La Stampa TuttoScienze 1.11.17
Il segreto delle mummie dei grandi tra Quattro e Cinquecento
«Soffrivano delle malattie della modernità»
di Eugenia Tognotti
Tre
potenti personaggi nell’Italia spagnola, accomunati dal fatto di essere
morti di diverse forme di cancro, tra il XV e il XVII secolo, hanno
trovato spazio in «Lancet Oncology»: Ferrante I di Aragona, re di Napoli
( 1431-1494), Ferdinando Orsini, Duca di Gravina in Puglia (1490-1549),
il principe Luigi Carafa (1511-1576).
Il perché dell’attenzione
della prestigiosa rivista di oncologia è giustificato dall’interesse per
la ricerca effettuata dal paleopatologo Gino Fornaciari, già ordinario
di Storia della Medicina all’Università di Pisa, su un gruppo di mummie
di principi e nobili aragonesi custodite nella Basilica di San Domenico
Maggiore a Napoli. Il primo elemento interessante - che sembra smentire
l’idea che il cancro fosse raro nel passato - è dato dal fatto che, su
11 adulti esaminati, siano stati trovati ben tre casi di cancro nella
classe di età 55 -71 anni, per una percentuale del 27,7%, vicina
all’incidenza attuale della malattia, che rappresenta in Occidente la
seconda causa di morte. L’affermazione che in passato il cancro fosse
molto raro è quindi da rimettere in discussione, pur tenendo conto
dell’esiguo numero delle mummie esaminate: tra coloro che riuscivano ad
arrivare ai 50-60 anni, e in particolare tra gli esponenti
dell’aristocrazia e dell’élite, esisteva un rischio di ammalarsi di
cancro paragonabile, in qualche misura, a quello di oggi. Ad influirvi
quelli che oggi chiamiamo «stili di vita» e la dieta, particolare ricca
nelle corti rinascimentali e in cui aveva un posto predominante la carne
rossa.
Le cronache attestano la preferenza per quest’ultima di re
Ferrante, sovrappeso e affetto da adenocarcinoma del colon-retto, il
cui insorgere era stato probabilmente favorito da un’alimentazione
largamente basata proprio sul consumo di carne, accertato attraverso lo
studio paleonutrizionale e tramite gli isotopi stabili del carbonio e
dell’azoto . All’esposizione a carcinogeni chimici, probabilmente
presenti nella dieta, è associabile la presenza della mutazione di un
gene, il K-ras, rivelata dall’analisi del Dna. Del resto, le biografie
di esponenti di illustri casati segnalano diversi casi di tumori di
personaggi storici in quell’epoca: la regina consorte Anna d’Austria,
moglie di Luigi XIII di Francia e reggente per il figlio Luigi XIV,
muore a 65 anni di cancro al seno (curato con impiastri a base di cicuta
e di polvere di scamonea).
Lo studio di Fornaciari porta quindi
un grande contributo di conoscenza: nella letteratura paleopatologica
esistono solo cinque casi di tumori maligni dei tessuti molli.

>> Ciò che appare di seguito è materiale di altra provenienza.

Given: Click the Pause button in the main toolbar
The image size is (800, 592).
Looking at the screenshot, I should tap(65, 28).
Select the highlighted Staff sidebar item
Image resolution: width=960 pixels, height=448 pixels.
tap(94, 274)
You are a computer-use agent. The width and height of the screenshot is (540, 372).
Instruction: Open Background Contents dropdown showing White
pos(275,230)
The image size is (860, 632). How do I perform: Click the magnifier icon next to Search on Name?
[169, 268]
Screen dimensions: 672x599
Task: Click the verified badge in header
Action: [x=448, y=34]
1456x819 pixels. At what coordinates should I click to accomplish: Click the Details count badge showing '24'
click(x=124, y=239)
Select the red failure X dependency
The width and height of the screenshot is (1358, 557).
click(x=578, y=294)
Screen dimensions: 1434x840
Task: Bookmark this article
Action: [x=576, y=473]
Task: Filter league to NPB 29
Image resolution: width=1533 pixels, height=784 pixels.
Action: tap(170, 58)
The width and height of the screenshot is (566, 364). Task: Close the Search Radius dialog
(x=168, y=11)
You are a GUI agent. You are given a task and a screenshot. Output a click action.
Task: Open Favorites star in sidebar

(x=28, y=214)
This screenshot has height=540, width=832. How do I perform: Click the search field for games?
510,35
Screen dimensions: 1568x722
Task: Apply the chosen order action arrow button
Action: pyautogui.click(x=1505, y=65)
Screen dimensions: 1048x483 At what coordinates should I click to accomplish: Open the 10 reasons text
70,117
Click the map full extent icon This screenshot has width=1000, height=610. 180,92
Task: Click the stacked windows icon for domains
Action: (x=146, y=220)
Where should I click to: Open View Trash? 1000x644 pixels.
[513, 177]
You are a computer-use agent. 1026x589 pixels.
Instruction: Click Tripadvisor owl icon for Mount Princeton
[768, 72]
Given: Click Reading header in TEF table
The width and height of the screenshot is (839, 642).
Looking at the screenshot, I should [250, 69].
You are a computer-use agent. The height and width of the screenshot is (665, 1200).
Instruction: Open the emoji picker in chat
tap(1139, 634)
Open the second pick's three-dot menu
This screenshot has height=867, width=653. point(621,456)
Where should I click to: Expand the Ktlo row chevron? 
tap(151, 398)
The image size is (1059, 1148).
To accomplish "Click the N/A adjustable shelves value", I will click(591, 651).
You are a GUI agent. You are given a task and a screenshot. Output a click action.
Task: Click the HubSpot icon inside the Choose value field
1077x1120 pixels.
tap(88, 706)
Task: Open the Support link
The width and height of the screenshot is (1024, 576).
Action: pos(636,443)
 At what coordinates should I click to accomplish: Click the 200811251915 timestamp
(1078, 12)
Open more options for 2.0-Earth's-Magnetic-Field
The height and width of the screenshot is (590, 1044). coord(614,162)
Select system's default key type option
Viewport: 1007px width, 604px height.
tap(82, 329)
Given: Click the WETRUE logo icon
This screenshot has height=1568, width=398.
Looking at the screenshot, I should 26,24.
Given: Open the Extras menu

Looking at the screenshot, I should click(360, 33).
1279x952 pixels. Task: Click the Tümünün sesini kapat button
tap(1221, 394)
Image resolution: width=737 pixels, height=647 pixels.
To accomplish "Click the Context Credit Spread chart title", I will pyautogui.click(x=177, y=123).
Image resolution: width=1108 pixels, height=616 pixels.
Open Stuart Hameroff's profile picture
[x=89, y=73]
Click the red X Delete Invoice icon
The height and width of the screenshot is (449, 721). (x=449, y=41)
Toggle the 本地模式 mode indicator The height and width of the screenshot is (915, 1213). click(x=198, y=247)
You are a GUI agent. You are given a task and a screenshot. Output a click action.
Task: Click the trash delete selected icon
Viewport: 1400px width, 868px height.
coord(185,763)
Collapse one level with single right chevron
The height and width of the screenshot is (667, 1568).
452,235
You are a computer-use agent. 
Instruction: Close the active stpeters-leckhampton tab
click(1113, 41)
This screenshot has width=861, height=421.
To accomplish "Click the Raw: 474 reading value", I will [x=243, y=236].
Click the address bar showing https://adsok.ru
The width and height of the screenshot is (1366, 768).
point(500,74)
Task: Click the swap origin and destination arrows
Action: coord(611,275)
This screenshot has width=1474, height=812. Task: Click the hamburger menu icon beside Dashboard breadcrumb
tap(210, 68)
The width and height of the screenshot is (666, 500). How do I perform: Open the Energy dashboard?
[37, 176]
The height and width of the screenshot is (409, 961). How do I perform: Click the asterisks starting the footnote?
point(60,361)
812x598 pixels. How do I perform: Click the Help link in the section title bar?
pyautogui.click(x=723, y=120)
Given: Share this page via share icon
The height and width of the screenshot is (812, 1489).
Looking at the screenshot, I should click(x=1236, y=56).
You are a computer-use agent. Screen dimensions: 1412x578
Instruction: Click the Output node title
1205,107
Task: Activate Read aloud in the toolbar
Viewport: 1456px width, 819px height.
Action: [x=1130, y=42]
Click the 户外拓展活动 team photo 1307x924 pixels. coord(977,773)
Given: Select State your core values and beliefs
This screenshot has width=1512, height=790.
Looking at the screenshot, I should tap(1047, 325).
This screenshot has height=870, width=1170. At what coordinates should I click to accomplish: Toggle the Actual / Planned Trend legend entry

Interessanti, infatti, anche i risultati dello studio istologico della
mummia del principe Luigi Carafa (che ha rivelato una mucosa di colon
ben conservata, con un adenoma villoso ed un adenocarcinoma iniziale,
oltre a una forte immunità positiva per le cheratine). Ferdinando
Orsini, duca di Gravina in Puglia, ha svelsto poi un caso di neoplasia
maligna periorbitale, con invasione del tessuto osseo. I ricercatori si
sono trovati di fronte ad una lesione diffusamente distruttiva, estesa
dall’angolo interno dell’orbita destra alla radice del naso,
interessando anche la glabella e il seno frontale.
Mentre
l’assalto di tanti ricercatori sta svelando i segreti dell’«Imperatore
del male» - per riprendere il titolo del libro di Siddhartha Mukherjee -
gli studi sulle mummie forniscono così prospettive interessanti, a
cominciare dal confronto della progressione neoplastica, nel passato e
oggi.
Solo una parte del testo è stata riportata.